Flexibility Culture, The Gig Economy, and the Rise of the Precariat

The point being made in the previous video
about Mental Health, Modern Society, and Individualisation was that our current system is making us sick
and not only that, it’s also profiting off the damage. One of the major causes of this sickness is
the “precarity” of modern labour. Not only does this condition of precarity
affect the Gig Economy of Deliveroo and Uber drivers, but also zero-hour contract workers
in hospitality and other sectors, and, increasingly, traditional professionals such as would-be-tenured
professors who are now simply fixed-contract associates, alongside a plethora of other
workers from previously stable long-term careers who have now been relegated into the positions
of being merely short-term contractors. Together, these workers have combined and
led to the rise of what’s now widely known as “the precariat”, and to the fall in the
quality of life for all its members Yayyyyy…. Hey, you! Please: “Subscribe to Paul’s channel – he
loves that! He’s just, like, joking around, but he really
wants subscribers. It’s because he’s broke, you know?” Alright, look, I know you’re thinking “Why
should I care about the precariat?” Well, you’re probably a part of it! And if you aren’t yet, you probably will be
in the future, and probably not even in the very distant future. So, today we’ll start by taking a look at
the ever-growing obsession with “flexibility” in modern labour, both on the employee’s and
the employer’s sides. Then, we’ll proceed to talk about what’s meant
by precarity and chart the rise of a new sub-class built around this, the precariat. Finally, we’ll proceed into the dramatic effects
that this is having on the wellbeing of precarious workers, both mentally and physically. And, on that note, a quick content warning:
There will be discussion of mental illness again towards the end of this video in the
third section. So, if you are sensitive to this subject,
then you might want to skip part three of this video. So we’re all pretty familiar nowadays with
the Gig Economy of Deliveroo, Uber, etc. But how did we get here? Well, In order to answer that question, we
need to go back to the beginning of the neoliberal period in the mid-to-late 1970s, and examine
the beginning of the modern “flexibility” fetish. Now, you’re probably familiar with this term
from your own job hunt, where flexibility is required on behalf of workers for virtually
every new job position being advertised (at least in Dublin). Conversely, businesses are also presenting
themselves as flexible, a trait which, they suggest, is an unchallengeable virtue. So everyone and everything should be flexible
at all times. Sounds pretty good, doesn’t it? I mean, nobody wants to be cooped up in an
office all day, every day! But where did this idea come from? “Since at least the late 1970s, “flexible
production” has commonly been considered as a positive and necessary innovation to ensure
sustainable economic growth. The need to be “flexible” has been proposed
for workplace technical systems, schedules and salaries, and “flexibility” has even been
recognised as a positive feature of a worker’s personality. Increasing labour flexibility means reducing
the constraints on the movement of workers into and out of jobs previously constrained
by labour laws, union agreements, training systems or labour markets that protect workers’
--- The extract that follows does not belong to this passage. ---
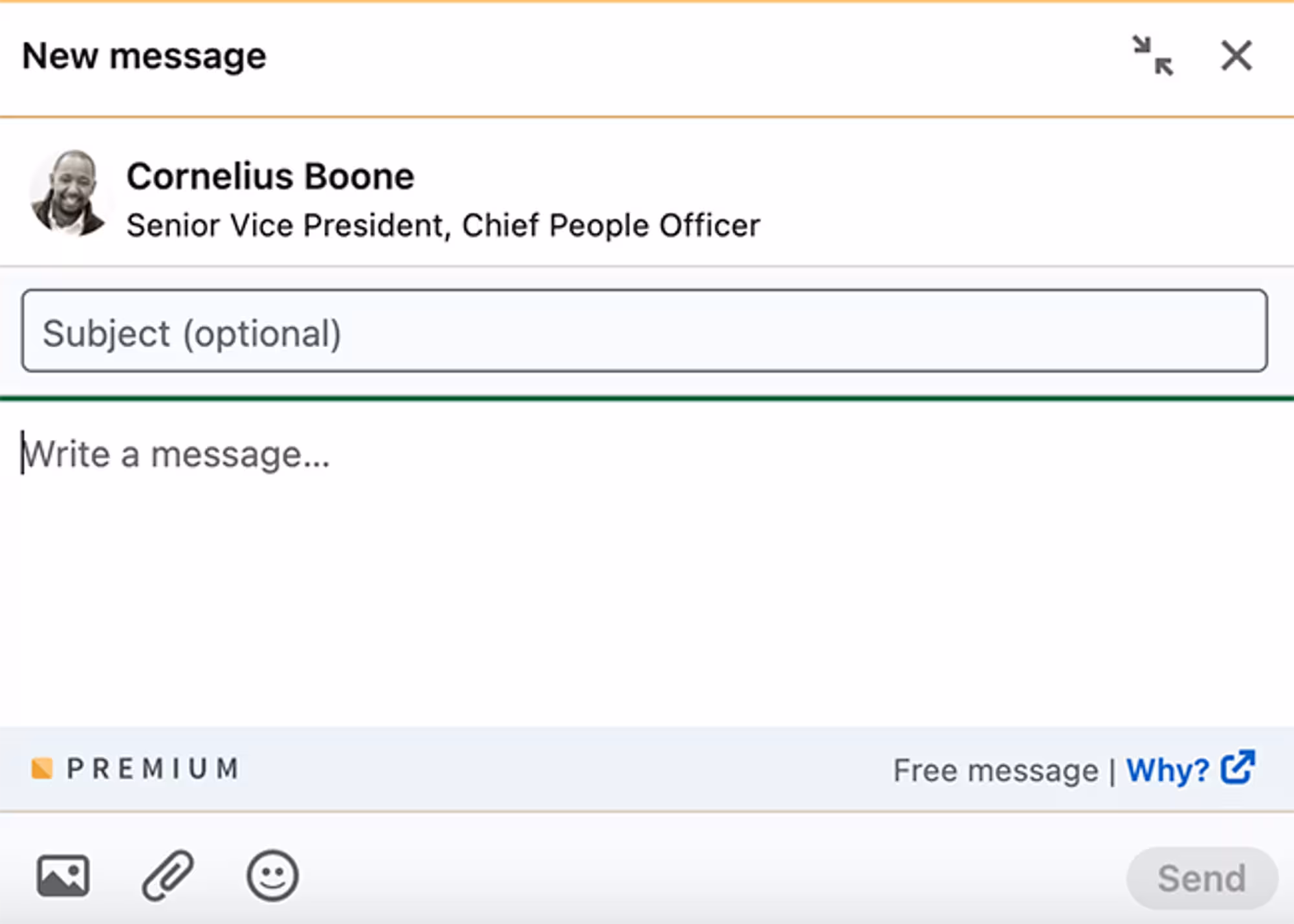Viewport: 1294px width, 924px height.
Task: Click the external link arrow icon
Action: [x=1238, y=767]
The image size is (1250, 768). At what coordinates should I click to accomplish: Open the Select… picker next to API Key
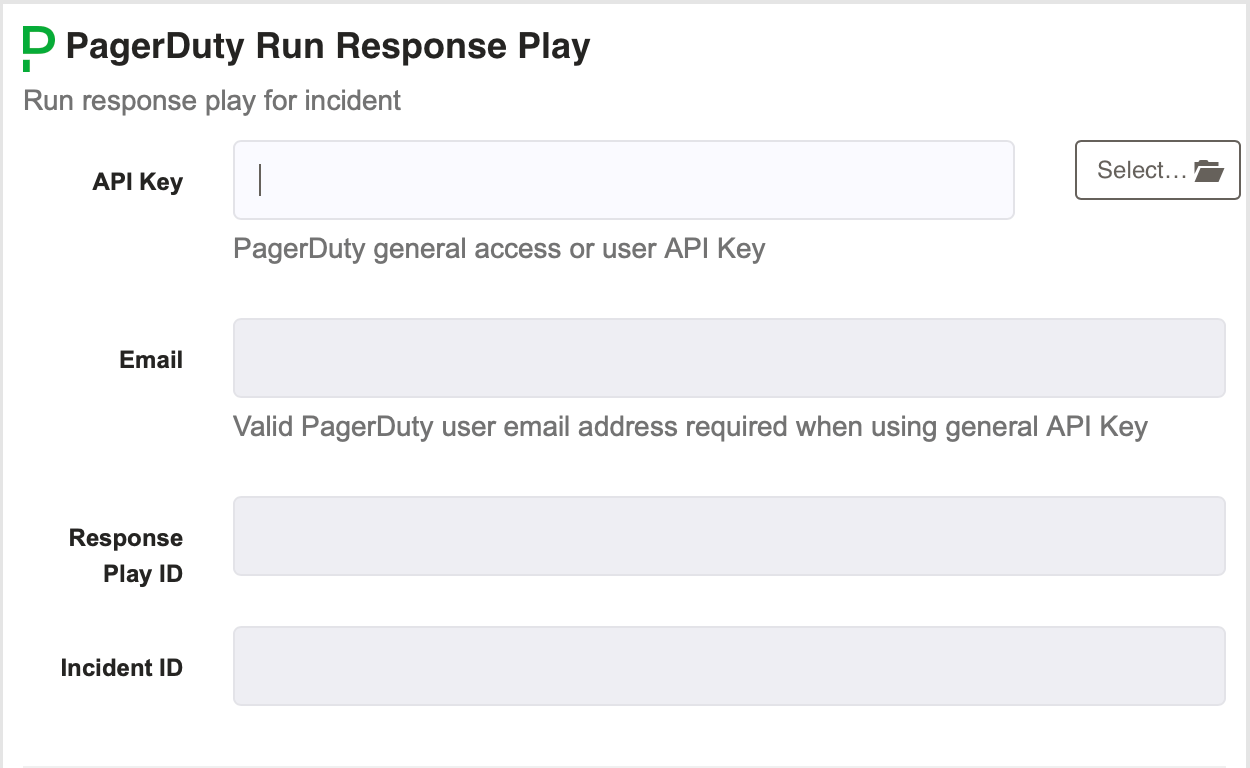(1157, 170)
income and job security. Oh. So, worker “flexibility” is basically synonymous
with the forfeiture of worker’s rights. We get to say goodbye to evenings, weekends,
paid holidays, pensions, sick-leave, the ability to make plans outside of work, job security
and financial stability. Yay! And this was introduced by employers as a
way of sidestepping all of the protections, benefits and entitlements for workers that
labour movements had fought for decades to bring about. This is probably worth keeping in mind the
next time you’re at a job interview where the interviewer is boasting about how “hip”
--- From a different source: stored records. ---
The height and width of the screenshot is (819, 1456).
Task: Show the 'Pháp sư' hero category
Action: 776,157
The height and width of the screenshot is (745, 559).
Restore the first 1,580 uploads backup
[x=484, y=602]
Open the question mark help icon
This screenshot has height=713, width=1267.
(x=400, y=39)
and “flexible” the company you’re interviewing for is. They really just want to exploit you. When they talk about flexibility, they’re
really just demanding that you sacrifice a whole lot more than the classic proletarian
worker who reliably starts their job at 8 or 9am and finishes at 5pm, Monday to Friday,
who can make plans to see friends and family in the evenings, and go on a weekend getaway
on Saturday and Sunday, who will be entitled to holiday pay, to parental leave, and a whole
range of other non-wage working benefits. I also have to wonder if banks are going to
be “flexible” about giving us mortgages while we’re working flexibly for Uber and Deliveroo,
or with short-term fixed contracts, etc. When my wife and I were applying for a mortgage,
one of the requirements was permanent, full-time contracts. Will this mean that “flexible” workers will
never be able to own their own homes, being forced to rent for their whole lives instead? In Ireland, where we’re currently in the middle
of a brutal national housing crisis with steadily skyrocketing rental prices, this is a huge
problem, especially because paying for a mortgage is generally just a fraction of the cost of
paying rent in Dublin city. But at least we’ll have COOL, FLEXIBLE jobs
when we’re priced out of the rental market, unable to get a home because we can’t get
a mortgage, and eventually end up homeless. So, there’s that, I suppose. COOL! Now, the result of the aforementioned “flexibility”
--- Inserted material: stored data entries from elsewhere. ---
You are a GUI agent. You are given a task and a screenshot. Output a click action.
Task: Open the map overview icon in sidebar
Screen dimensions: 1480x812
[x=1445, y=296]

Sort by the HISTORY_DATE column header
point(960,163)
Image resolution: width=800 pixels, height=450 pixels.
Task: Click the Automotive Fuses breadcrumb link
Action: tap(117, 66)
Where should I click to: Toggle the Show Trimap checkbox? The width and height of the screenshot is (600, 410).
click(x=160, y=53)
fetish of capitalism’s neoliberal period is the massive increase in precarious work that
we see today. But, before we go any further, perhaps we
could use a more comprehensive definition of what precarious work is and who precarious
workers are. According to labourrights.org:
“Precarious workers are those who fill permanent job needs but are denied permanent employee
rights. Globally, these workers are subject to unstable
employment, lower wages and more dangerous working conditions. They rarely receive social benefits and are
often denied the right to join a union. Even when they have the right to unionize,
workers are scared to organize if they know they are easily replaceable. Women, minorities and migrant workers are
much more likely to fill these kinds of jobs. Permanent employment across a number of sectors
has shifted to precarious jobs through outsourcing, use of employment agencies, and inappropriate
classification of workers as “short-term” or “independent contractors.”” With the rise of more and more people falling
into this category of “precarious worker”, we’ve seen the birth of what Guy Standing
calls “The Precariat”. Standing argues that this is a whole new social
class below the traditional proletariat. However, this is a problematic classification
because traditionally the proletariat has always been extremely precarious anyway, though
perhaps less so since the significant advancements in worker’s rights and protections over the
course of the twentieth century. Others have questioned whether or not this
actually is a class in itself, rather than just a condition (precariousness/precarity)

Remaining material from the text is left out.